In my opinion, there are many things that health economists shouldn’t try to include when they conduct cost-effectiveness analysis. Affordability is not one of these. This paper is great, because Bilinski et al shine a light on the worldwide phenomenon of interventions being found to be ‘cost-effective’ but not affordable. A particular quote – that it would be financially impossible to implement all interventions that are found to be ‘very cost-effective’ in many low- and middle-income countries – is quite shocking. Bilinski et al compare and contrast cost-effectiveness analysis and budget impact analysis, and argue that there are four key reasons why something could be ‘cost-effective’ but not affordable: 1) judging cost-effectiveness with reference to an inappropriate cost-effectiveness ‘threshold’, 2) adoption of a societal perspective that includes costs not falling upon the payer’s budget, 3) failing to make explicit consideration of the distribution of costs over time and 4) the use of an inappropriate discount rate that may not accurately reflect the borrowing and investment opportunities facing the payer. They then argue that, because of this, cost-effectiveness analysis should be presented along with budget impact analysis so that the decision-maker can base a decision on both analyses. I don’t disagree with this as a pragmatic interim solution, but – by highlighting these four reasons for divergence of results with such important economic consequences – I think that there will be further reaching implications of this paper. To my mind, Bilinski et al essentially serves as a call to arms for researchers to try to come up with frameworks and estimates so that the conduct of cost-effectiveness analysis can be improved in order that paradoxical results are no longer produced, decisions are more usefully informed by cost-effectiveness analysis, and the opportunity costs of large budget impacts are properly evaluated – especially in the context of low- and middle-income countries where the foregone health from poor decisions can be so significant.

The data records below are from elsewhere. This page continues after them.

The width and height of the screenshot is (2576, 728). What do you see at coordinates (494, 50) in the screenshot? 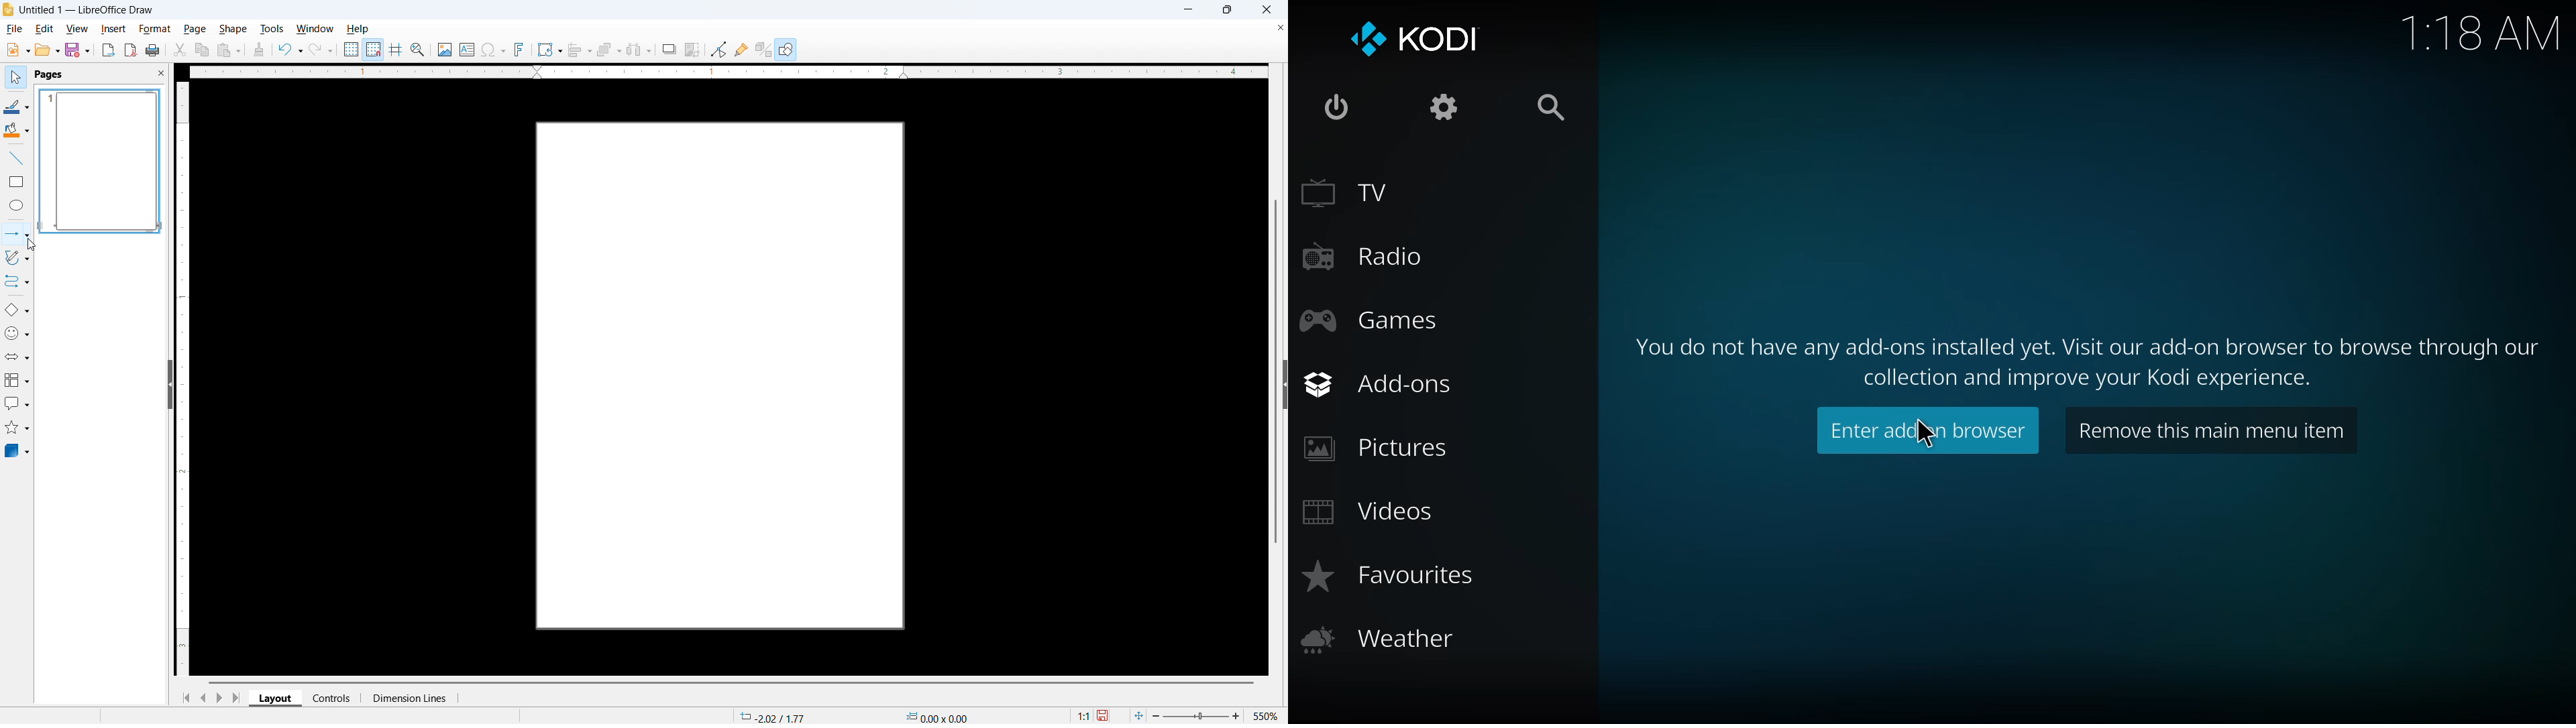
I see `Insert symbols ` at bounding box center [494, 50]. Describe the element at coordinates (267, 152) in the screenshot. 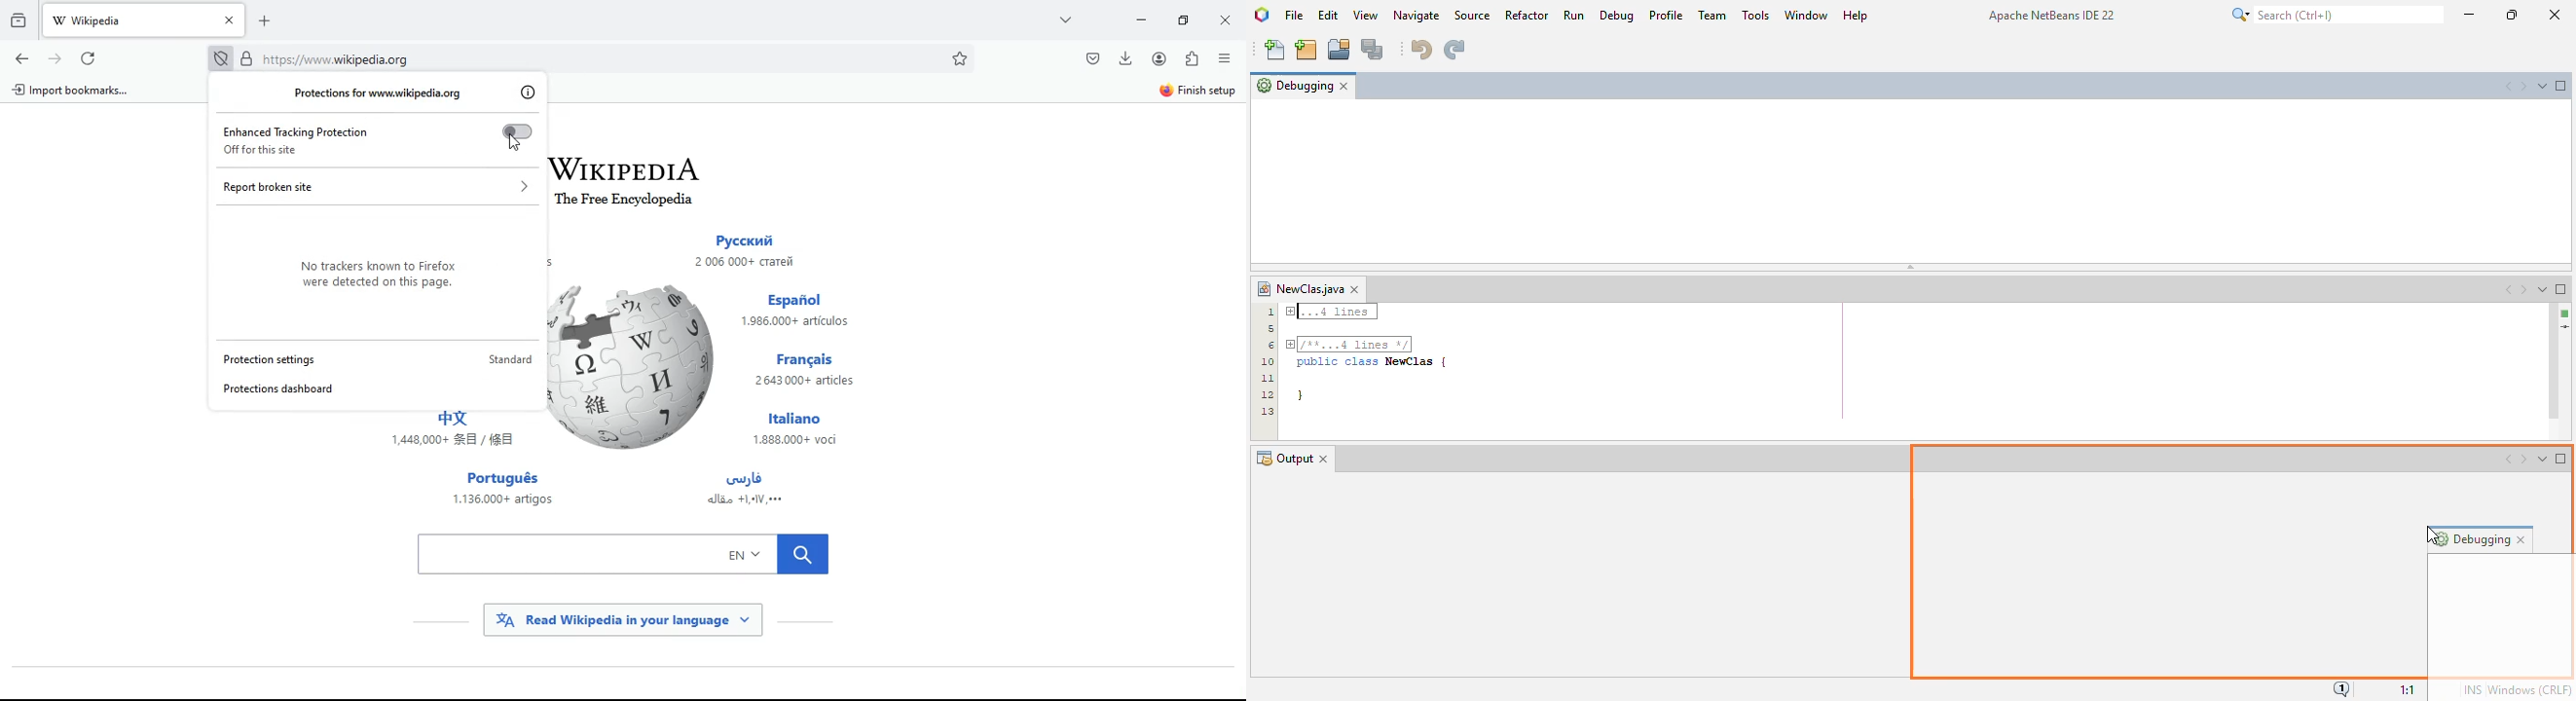

I see `off for this site` at that location.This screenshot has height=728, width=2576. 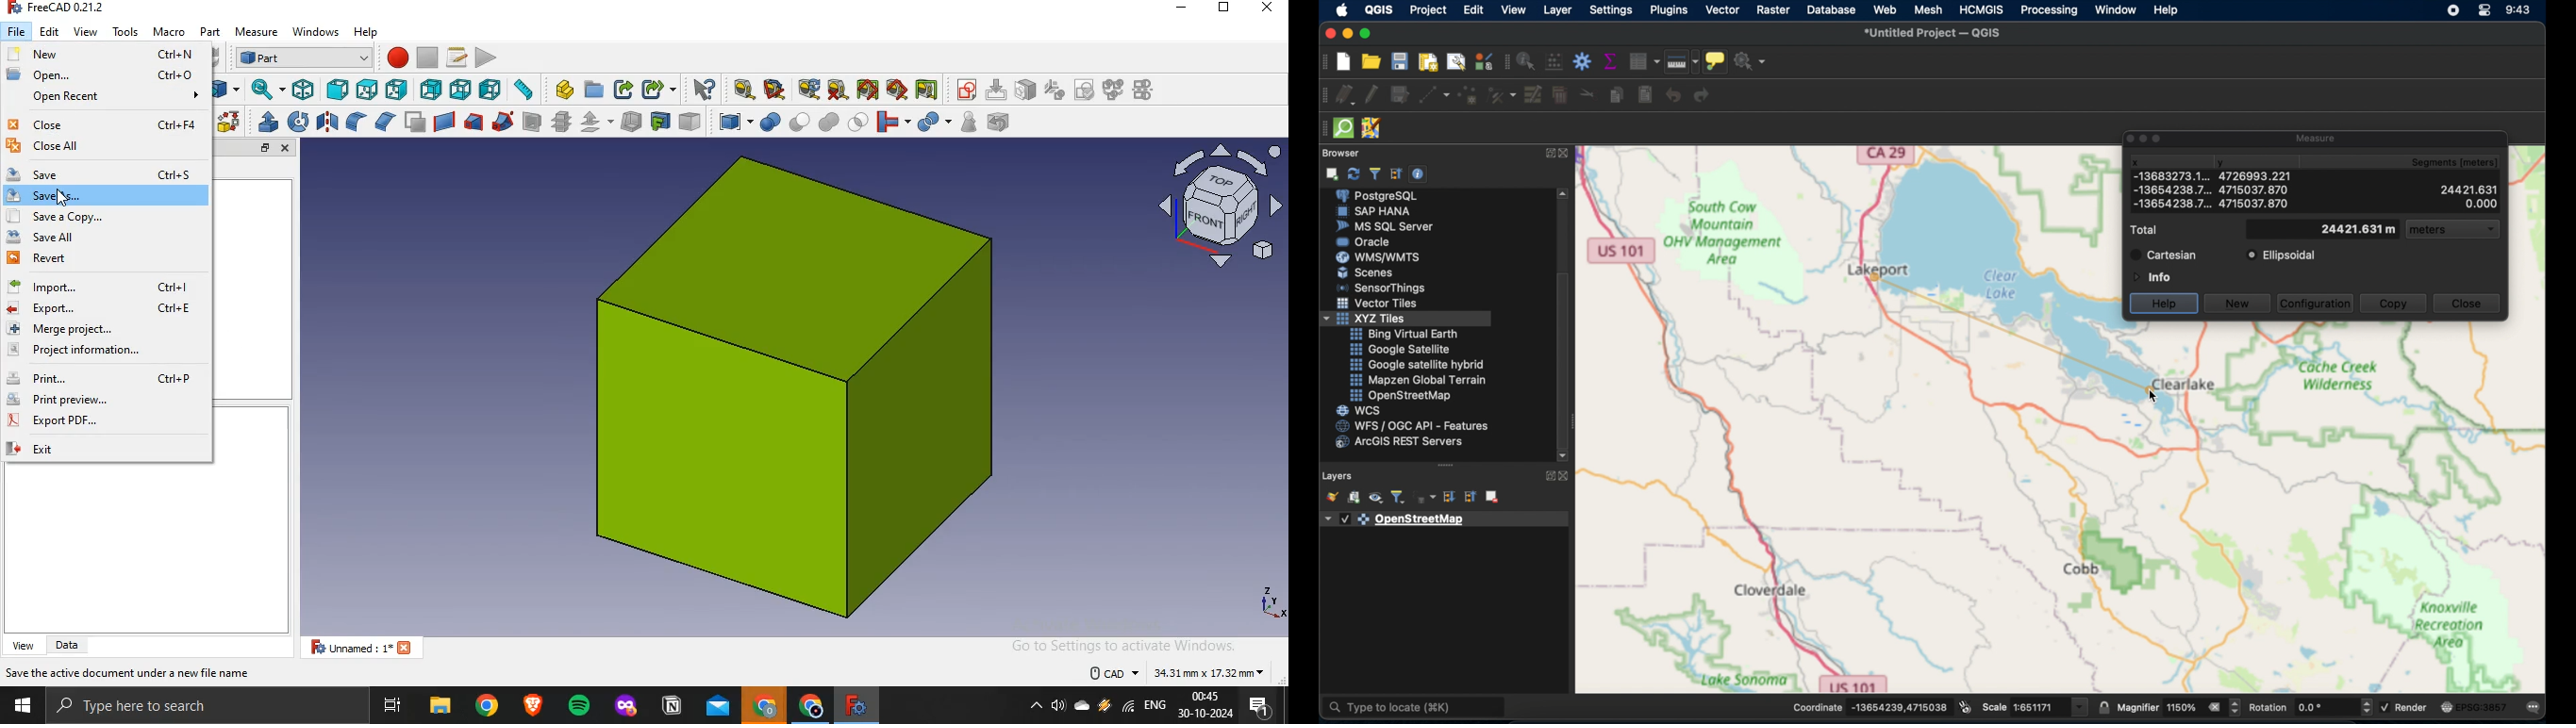 I want to click on image, so click(x=806, y=384).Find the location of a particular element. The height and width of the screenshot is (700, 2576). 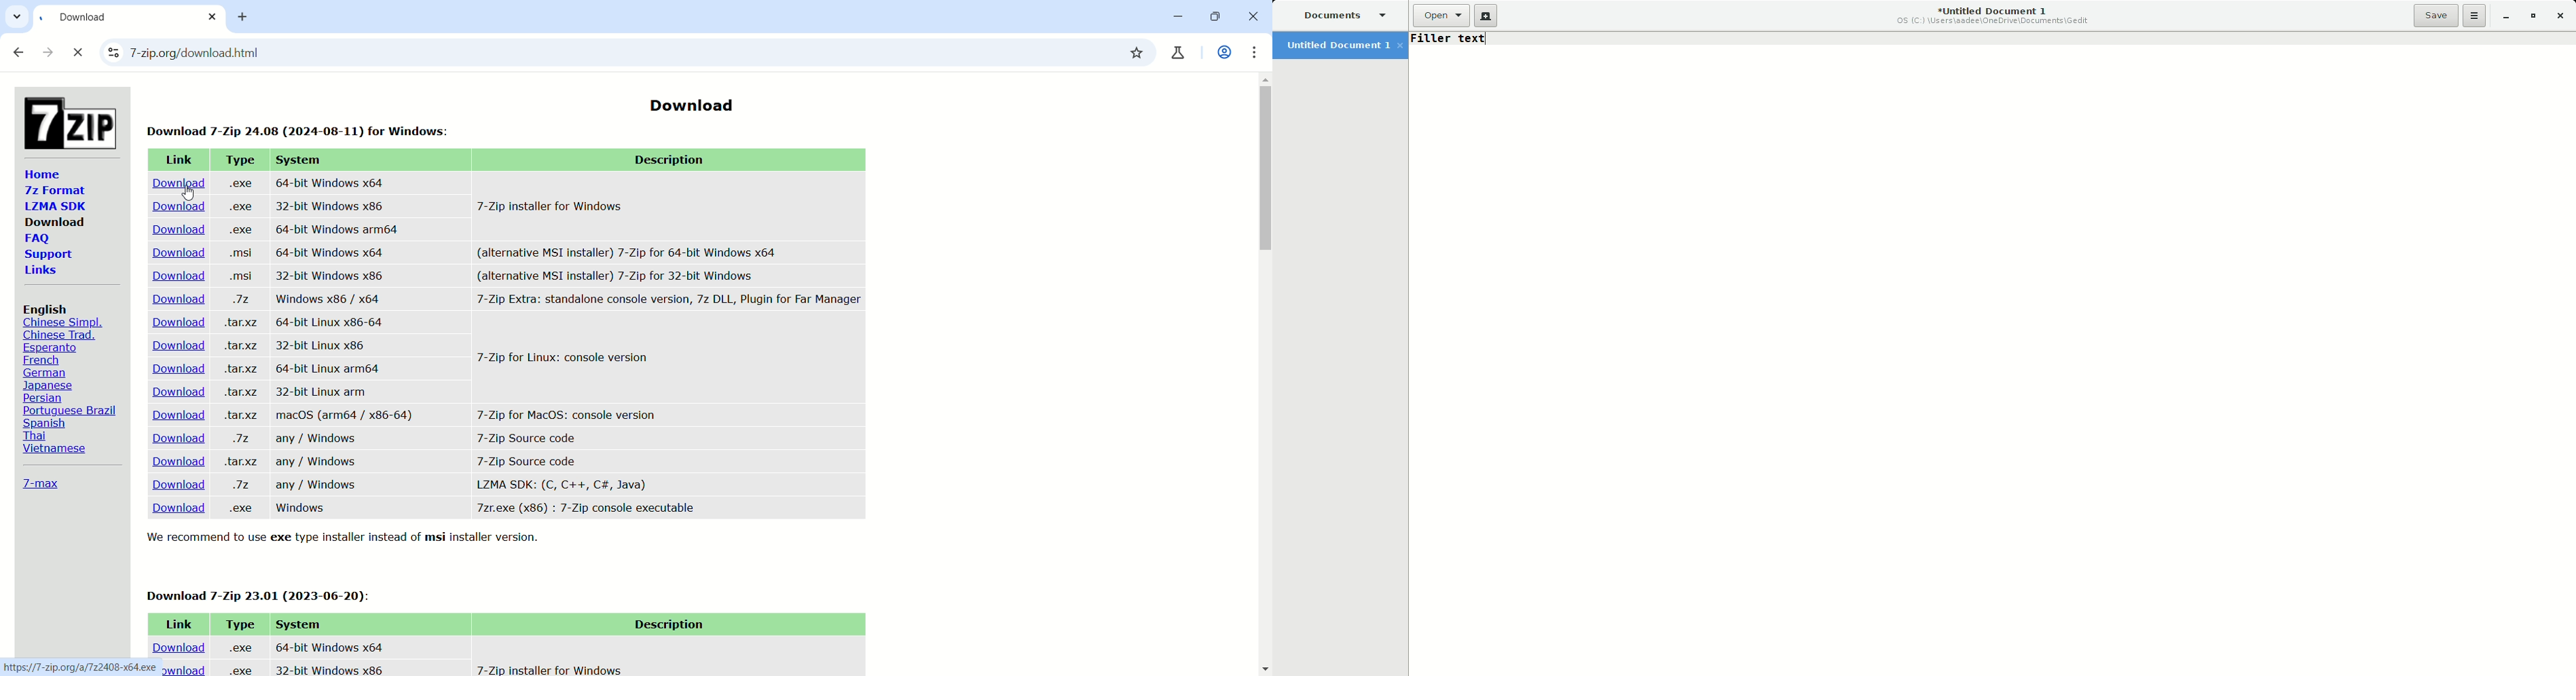

LZMA SDK is located at coordinates (54, 205).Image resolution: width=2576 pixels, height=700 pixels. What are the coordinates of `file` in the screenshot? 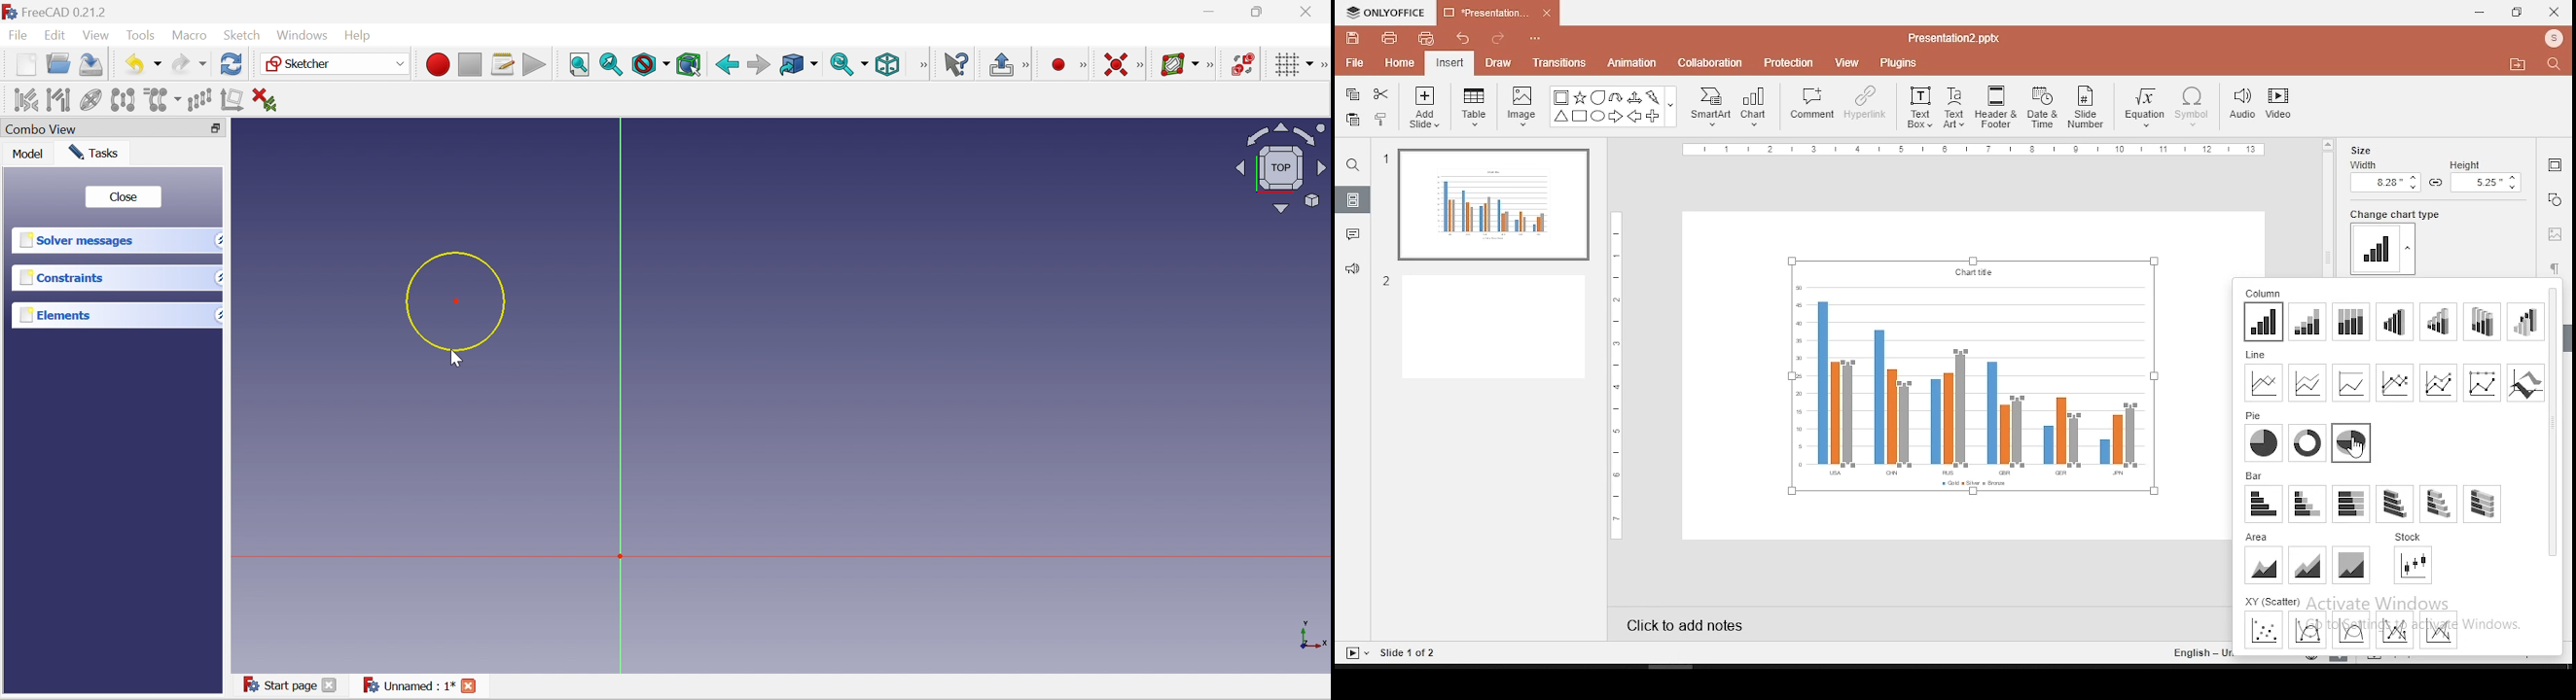 It's located at (1353, 61).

Patient cost-sharing, socioeconomic status, and children’s health care utilization. Journal of Health Economics [PubMed] Published 16th April 2018

This paper evaluates a policy using a combination of regression discontinuity design and difference-in-difference methods. Not only does it do that, but it tackles an important policy question using a detailed population-wide dataset (a set of linked datasets, more accurately). As if that weren’t enough, one of the policy reforms was actually implemented as a result of a vote where two politicians ‘accidentally pressed the wrong button’, reducing concerns that the policy may have in some way not been exogenous. Needless to say I found the method employed in this paper to be a pretty convincing identification strategy. The policy question at hand is about whether demand for GP visits for children in the Swedish county of Scania (Skåne) is affected by cost-sharing. Cost-sharing for GP visits has occurred for different age groups over different periods of time, providing the basis for regression discontinuities around the age threshold and treated and control groups over time. Nilsson and Paul find results suggesting that when health care is free of charge doctor visits by children increase by 5-10%. In this context, doctor visits happened subject to telephone triage by a nurse and so in this sense it can be argued that all of these visits would be ‘needed’. Further, Nilsson and Paul find that the sensitivity to price is concentrated in low-income households, and is greater among sickly children. The authors contextualise their results very well and, in addition to that context, I can’t deny that it also particularly resonated with me to read this approaching the 70th birthday of the NHS – a system where cost-sharing has never been implemented for GP visits by children. This paper is clearly also highly relevant to that debate that has surfaced again and again in the UK.